- [Short problem]
Reproduce the entries from the line containing "Click the data point at 22" through the line containing "Looking at the screenshot, I should pos(359,164).", substituting "Display" for "Viewport" and leaving all else unchanged.

- [Extracted data]
·····

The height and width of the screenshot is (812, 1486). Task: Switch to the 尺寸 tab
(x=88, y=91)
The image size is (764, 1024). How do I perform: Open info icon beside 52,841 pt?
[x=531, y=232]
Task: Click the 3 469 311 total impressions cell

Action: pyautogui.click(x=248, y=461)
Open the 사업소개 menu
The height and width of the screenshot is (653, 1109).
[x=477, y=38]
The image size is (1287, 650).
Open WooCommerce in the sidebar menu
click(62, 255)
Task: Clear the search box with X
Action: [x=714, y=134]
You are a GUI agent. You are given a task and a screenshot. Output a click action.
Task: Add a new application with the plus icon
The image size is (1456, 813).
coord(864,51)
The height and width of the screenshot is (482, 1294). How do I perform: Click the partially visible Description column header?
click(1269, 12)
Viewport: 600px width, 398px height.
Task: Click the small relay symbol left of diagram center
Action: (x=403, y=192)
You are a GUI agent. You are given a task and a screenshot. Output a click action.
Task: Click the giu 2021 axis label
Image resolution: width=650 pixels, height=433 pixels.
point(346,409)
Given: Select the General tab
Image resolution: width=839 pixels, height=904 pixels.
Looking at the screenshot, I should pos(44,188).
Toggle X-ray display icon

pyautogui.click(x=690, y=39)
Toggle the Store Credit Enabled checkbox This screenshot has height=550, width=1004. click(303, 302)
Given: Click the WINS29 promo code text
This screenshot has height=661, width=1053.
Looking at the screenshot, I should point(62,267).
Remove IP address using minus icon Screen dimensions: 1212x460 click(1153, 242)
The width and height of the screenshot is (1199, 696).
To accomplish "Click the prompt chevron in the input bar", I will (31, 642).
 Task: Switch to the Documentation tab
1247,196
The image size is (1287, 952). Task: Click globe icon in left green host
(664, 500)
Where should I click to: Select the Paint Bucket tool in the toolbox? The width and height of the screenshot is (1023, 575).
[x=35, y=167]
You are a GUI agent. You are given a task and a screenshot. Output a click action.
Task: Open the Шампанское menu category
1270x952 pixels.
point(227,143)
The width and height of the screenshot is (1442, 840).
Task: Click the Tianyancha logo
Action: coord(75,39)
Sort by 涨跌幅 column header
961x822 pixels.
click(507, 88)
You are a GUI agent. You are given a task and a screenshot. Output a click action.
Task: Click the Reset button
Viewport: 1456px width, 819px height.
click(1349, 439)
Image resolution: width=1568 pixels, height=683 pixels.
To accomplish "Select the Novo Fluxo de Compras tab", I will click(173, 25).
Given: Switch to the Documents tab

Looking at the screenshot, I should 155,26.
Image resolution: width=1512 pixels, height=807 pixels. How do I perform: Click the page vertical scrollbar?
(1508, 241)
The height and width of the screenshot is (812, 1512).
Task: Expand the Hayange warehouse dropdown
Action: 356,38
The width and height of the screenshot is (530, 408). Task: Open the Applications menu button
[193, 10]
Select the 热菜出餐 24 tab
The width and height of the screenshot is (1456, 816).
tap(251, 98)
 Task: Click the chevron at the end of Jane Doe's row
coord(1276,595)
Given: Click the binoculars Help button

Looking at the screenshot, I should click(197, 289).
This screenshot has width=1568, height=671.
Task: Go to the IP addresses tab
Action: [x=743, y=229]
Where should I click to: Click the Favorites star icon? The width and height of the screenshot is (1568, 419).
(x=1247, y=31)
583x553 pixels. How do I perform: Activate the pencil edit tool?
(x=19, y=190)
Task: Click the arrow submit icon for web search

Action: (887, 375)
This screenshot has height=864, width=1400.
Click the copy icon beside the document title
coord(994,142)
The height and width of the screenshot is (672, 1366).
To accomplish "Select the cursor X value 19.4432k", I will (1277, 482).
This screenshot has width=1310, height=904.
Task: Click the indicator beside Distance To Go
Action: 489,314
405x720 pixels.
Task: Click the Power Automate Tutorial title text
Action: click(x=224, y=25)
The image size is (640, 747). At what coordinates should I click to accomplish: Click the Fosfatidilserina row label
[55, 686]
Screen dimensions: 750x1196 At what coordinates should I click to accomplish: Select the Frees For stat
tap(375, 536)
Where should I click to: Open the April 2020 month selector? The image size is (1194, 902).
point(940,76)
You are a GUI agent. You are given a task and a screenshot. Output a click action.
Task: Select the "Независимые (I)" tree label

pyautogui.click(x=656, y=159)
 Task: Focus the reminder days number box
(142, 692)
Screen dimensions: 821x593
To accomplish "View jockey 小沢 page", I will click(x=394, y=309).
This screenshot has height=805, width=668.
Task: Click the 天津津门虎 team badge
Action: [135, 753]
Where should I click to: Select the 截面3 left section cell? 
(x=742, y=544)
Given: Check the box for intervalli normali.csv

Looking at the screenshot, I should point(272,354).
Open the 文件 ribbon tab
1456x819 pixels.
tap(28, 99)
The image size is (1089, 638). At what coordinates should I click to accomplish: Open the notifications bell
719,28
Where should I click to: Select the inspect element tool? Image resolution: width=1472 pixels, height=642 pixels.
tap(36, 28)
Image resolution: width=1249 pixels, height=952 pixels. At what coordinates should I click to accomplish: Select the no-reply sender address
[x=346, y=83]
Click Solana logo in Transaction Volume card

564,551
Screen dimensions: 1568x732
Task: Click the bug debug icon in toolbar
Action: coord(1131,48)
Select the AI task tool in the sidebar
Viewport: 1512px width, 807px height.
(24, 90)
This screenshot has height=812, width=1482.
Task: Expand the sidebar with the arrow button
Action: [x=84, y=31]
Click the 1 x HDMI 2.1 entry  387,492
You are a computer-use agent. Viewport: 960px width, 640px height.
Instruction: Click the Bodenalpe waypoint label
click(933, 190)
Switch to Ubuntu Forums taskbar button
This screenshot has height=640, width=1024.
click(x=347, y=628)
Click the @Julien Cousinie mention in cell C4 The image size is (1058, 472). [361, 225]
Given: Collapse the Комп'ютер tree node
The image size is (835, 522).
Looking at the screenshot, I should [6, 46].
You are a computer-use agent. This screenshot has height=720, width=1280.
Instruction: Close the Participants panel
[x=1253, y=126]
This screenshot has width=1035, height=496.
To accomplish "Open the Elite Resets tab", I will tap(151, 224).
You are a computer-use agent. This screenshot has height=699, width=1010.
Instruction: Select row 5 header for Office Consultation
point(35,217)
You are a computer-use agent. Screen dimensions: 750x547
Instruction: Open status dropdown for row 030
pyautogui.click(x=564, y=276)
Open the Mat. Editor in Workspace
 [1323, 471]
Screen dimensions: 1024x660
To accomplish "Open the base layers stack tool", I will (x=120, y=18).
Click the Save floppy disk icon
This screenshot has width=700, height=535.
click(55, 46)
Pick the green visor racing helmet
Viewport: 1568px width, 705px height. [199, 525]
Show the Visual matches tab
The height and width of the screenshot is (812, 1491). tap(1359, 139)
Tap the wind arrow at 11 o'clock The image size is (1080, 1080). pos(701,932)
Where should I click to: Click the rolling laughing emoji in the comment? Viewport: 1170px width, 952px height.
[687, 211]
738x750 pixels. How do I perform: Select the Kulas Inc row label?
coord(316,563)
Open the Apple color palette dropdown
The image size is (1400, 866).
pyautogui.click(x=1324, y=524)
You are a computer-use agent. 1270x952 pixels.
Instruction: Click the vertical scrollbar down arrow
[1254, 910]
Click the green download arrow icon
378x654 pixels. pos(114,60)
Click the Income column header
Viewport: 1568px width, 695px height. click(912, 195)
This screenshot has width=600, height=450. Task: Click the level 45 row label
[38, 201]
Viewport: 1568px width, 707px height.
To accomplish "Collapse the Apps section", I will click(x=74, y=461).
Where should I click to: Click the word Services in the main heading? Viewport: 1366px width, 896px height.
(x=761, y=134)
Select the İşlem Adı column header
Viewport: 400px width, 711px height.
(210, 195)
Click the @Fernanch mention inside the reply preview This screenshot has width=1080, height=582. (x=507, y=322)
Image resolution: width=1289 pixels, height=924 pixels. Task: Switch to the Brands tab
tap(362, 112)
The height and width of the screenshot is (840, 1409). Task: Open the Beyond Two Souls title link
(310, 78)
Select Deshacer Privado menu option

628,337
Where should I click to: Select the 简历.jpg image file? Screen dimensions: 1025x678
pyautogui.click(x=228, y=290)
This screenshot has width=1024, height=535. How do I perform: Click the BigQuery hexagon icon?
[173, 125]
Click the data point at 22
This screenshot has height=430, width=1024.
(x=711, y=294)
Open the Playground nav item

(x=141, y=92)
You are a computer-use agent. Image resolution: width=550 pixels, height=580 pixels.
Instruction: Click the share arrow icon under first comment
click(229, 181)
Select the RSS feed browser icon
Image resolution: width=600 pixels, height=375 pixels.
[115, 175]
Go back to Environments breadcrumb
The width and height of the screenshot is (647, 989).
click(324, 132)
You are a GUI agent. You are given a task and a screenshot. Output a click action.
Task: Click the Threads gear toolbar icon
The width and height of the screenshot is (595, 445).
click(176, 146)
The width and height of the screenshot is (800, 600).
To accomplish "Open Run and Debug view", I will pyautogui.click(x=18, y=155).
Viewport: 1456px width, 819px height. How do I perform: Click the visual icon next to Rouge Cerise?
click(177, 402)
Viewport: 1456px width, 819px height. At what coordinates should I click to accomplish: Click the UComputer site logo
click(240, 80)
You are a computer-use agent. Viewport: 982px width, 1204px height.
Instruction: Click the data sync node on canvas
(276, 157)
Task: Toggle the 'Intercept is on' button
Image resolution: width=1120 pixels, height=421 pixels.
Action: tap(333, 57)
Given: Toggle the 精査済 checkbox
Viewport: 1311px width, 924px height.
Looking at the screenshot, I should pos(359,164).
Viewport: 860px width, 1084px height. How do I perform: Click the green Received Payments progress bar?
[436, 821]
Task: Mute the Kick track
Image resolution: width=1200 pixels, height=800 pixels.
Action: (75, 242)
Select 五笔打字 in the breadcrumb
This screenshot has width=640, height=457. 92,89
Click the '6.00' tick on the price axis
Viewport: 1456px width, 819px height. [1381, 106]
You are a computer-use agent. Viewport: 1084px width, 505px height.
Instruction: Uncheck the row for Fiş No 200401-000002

·····

- [Full output]
Click the data point at 22
This screenshot has height=430, width=1024.
(x=711, y=294)
Open the Playground nav item

(x=141, y=92)
You are a computer-use agent. Image resolution: width=550 pixels, height=580 pixels.
Instruction: Click the share arrow icon under first comment
click(229, 181)
Select the RSS feed browser icon
Image resolution: width=600 pixels, height=375 pixels.
[115, 175]
Go back to Environments breadcrumb
The width and height of the screenshot is (647, 989).
click(324, 132)
You are a GUI agent. You are given a task and a screenshot. Output a click action.
Task: Click the Threads gear toolbar icon
The width and height of the screenshot is (595, 445).
click(176, 146)
The width and height of the screenshot is (800, 600).
To accomplish "Open Run and Debug view", I will pyautogui.click(x=18, y=155).
Display: 1456px width, 819px height. How do I perform: Click the visual icon next to Rouge Cerise?
click(177, 402)
Display: 1456px width, 819px height. At what coordinates should I click to accomplish: Click the UComputer site logo
click(240, 80)
You are a computer-use agent. Display: 982px width, 1204px height.
Instruction: Click the data sync node on canvas
(276, 157)
Task: Toggle the 'Intercept is on' button
Image resolution: width=1120 pixels, height=421 pixels.
Action: tap(333, 57)
Given: Toggle the 精査済 checkbox
Display: 1311px width, 924px height.
Looking at the screenshot, I should pos(359,164).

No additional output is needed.